:: Document ::

Throwing My Loop…
By: Michael Johnson
GIANT
Remember that old movie? In
1956, Rock Hudson, James Dean, Elizabeth Taylor, Carroll
Baker, Chill Wills, Dennis Hopper, Sal Mineo, Earl Holliman,
and a host of others brought Edna Ferber’s novel to life.
Filmed in and around the West Texas sprawl of Marfa, the
film was a giant. The bible says they walked the earth at
one time – giants, I mean. Did you ever know one? Ever
know a real giant? I did. I even walked with one for a
time. I knew one. His name was Sam Cochran.
I arrived at the university in
1969 – the runt of the litter if there ever was one - a
rodeo bum with an old truck, a one-horse Miley trailer, two
pairs of jeans, couple of sweatshirts, and one good little
filly who could run like the wind in a spring storm. I also brought something else with
me…thirteen consecutive F’s in my college career. Thirteen.
But now I sought to change my
ways. My father had died, my mother was devastated by
grief, and I was bound and determined to make up for my past
failures. Oh, and I forgot to mention…I was scared to
death.

:::

Exercises to complete:
• a. In the Sam Cochran column, in what year did the writer arrive at the university?
• b. Pick up the Sam Cochran column right after its last sentence and keep writing it.

:: Data ::

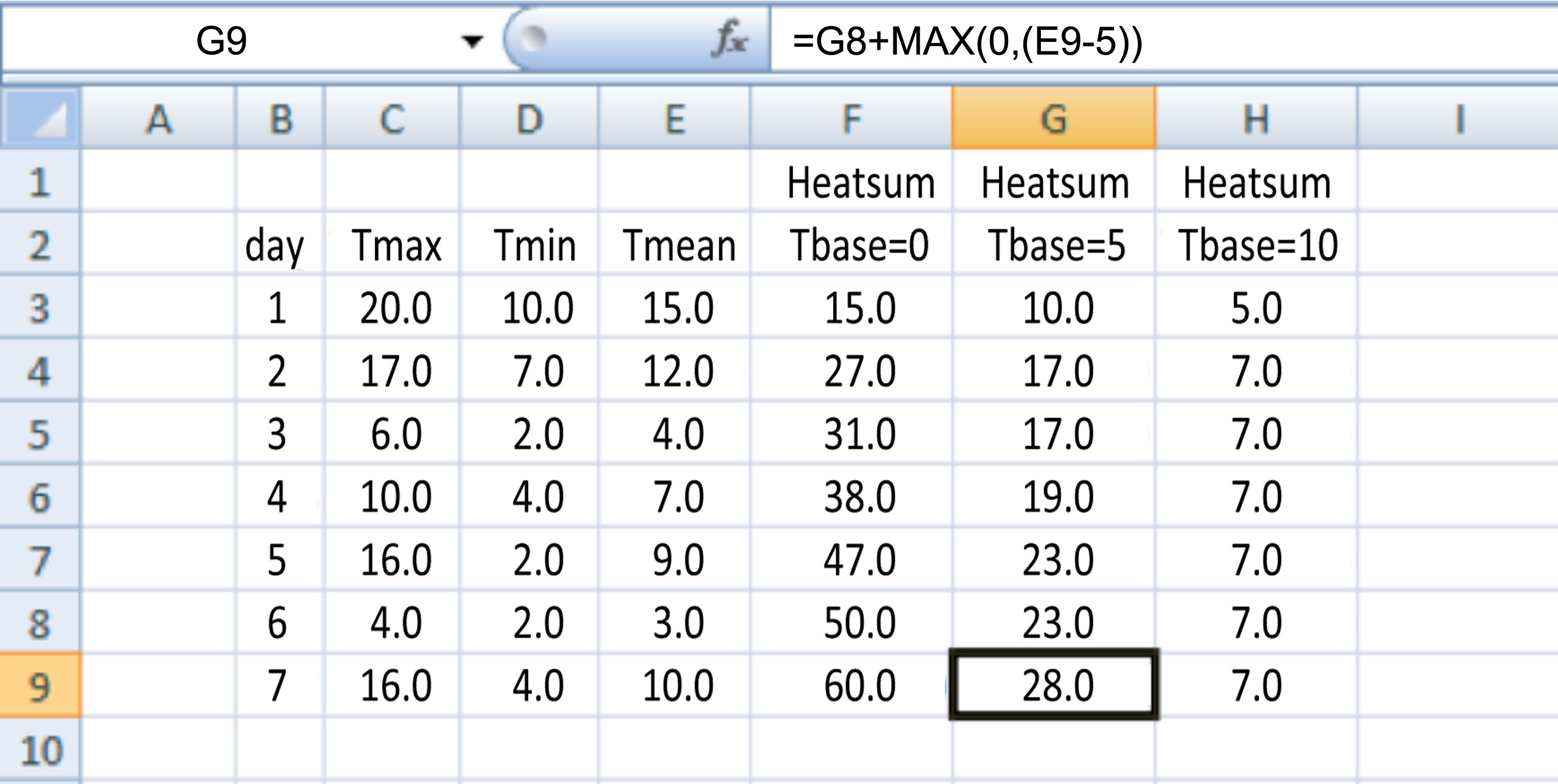The width and height of the screenshot is (1558, 784).
Task: Open the Name Box dropdown arrow
Action: pos(472,41)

:::

Responses by task:
• a. 1969

• b.
My fears grew unmanageable when
the counselor casually mentioned, “You need to go find Dr.
Sam Cochran and ask him a question.” I’ve long forgotten
what the question was, but I remember the gut-twisting
apprehension I felt.
“Ask Sam Cochran a question?”
I thought to myself. “Are you crazy, ma’am? I can’t do
that. You can’t just walk up to a giant and ask him
something.”
And a giant he was.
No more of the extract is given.